The new owners were mostly well-connected and well-off Democrats "who had fought shoulder to shoulder in the [Adlai E.] Stevenson campaigns" in 1952 and 1956. The four principal partners were George W. Ball, later an under secretary of state in the Kennedy and Johnson administrations; Philip M. Stern, a grandson of Sears, Roebuck chairman Julius Rosenwald and son of a president of New Orleans Cotton Exchange; Clayton Fritchey, a journalist and Democratic operative who, as a reporter for the Cleveland Press, had covered Eliot Ness's campaign to root out police corruption in Cleveland; and Arnold Sagalyn, who signed on as assistant publisher. Stern and Fritchey were alumni of the New Orleans Item, Fritchey's next career stop after Cleveland. Fritchey had been the editor in New Orleans, Stern a reporter and editorial writer.

Other backers of the Sun included Gilbert Hahn, a Republican who was heir to the Hahn shoe store empire and chairman of the D.C. City Council.

"The investment proved to be a disastrous mistake from the beginning," historian James A. Bill wrote.

"Their dream was to turn [the Sun] into a suburban success like Newsday on Long Island, whose concentrated circulation and affluent readership had managed to scare the large New York City newspapers," the author Eleanor Lanahan wrote. But the Washington dailies had deeper penetration in suburban Virginia than the New York dailies did and readers' habits were changing as early-evening television news undercut afternoon newspapers like the Sun, which later billed itself as the "daily hometown newspaper of Arlington, Falls Church and Fairfax."

DATA SEGMENT
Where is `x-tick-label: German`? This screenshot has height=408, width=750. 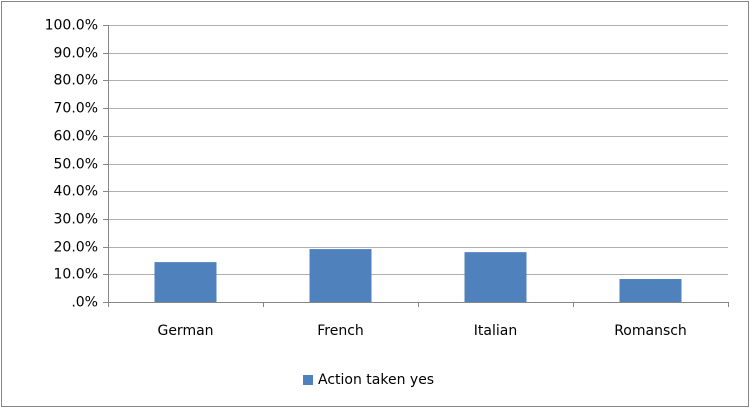
x-tick-label: German is located at coordinates (185, 331).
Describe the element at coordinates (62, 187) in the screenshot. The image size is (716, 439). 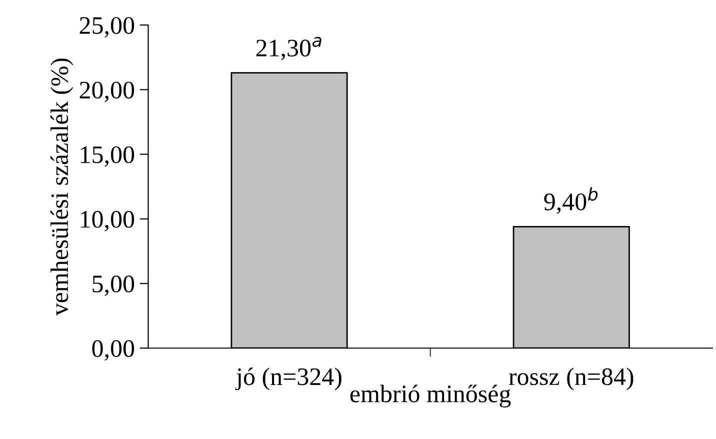
I see `y-axis-title: vemhesülési százalék (%)` at that location.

STUDY QUESTIONS
[A] Answer these from the Sun ownership passage above the listing:
(i) Which partner signed on as assistant publisher?
(ii) What position did Gilbert Hahn hold on the D.C. City Council?
(iii) Which Long Island newspaper did the owners hope to make the Sun resemble?
[B] Carry on the Sun ownership passage, starting after its final sentence.

OUTPUTS BY TASK
[A]
(i) Arnold Sagalyn
(ii) Chairman
(iii) Newsday

[B]
Compounding the problem, Ball and the Suns new other owners—along with some of the reporters they hired—were outsiders. Fritchey, for example, lived in the Georgetown section of Washington and was a regular on the dinner-party circuit there, not in Arlington. One of the reporters was Frances Lanahan, the daughter of novelist F. Scott Fitzgerald. "

"The staff … was young and underpaid," or worse, unsophisticated and unaware. The nationally syndicated columnist Drew Pearson ran an item about Fritchey in 1958 that did not reflect well on the Suns staff. Gov. W. Averell Harriman had called the Sun, looking for Fritchey. The person who took Harriman's call did not know who Fritchey was.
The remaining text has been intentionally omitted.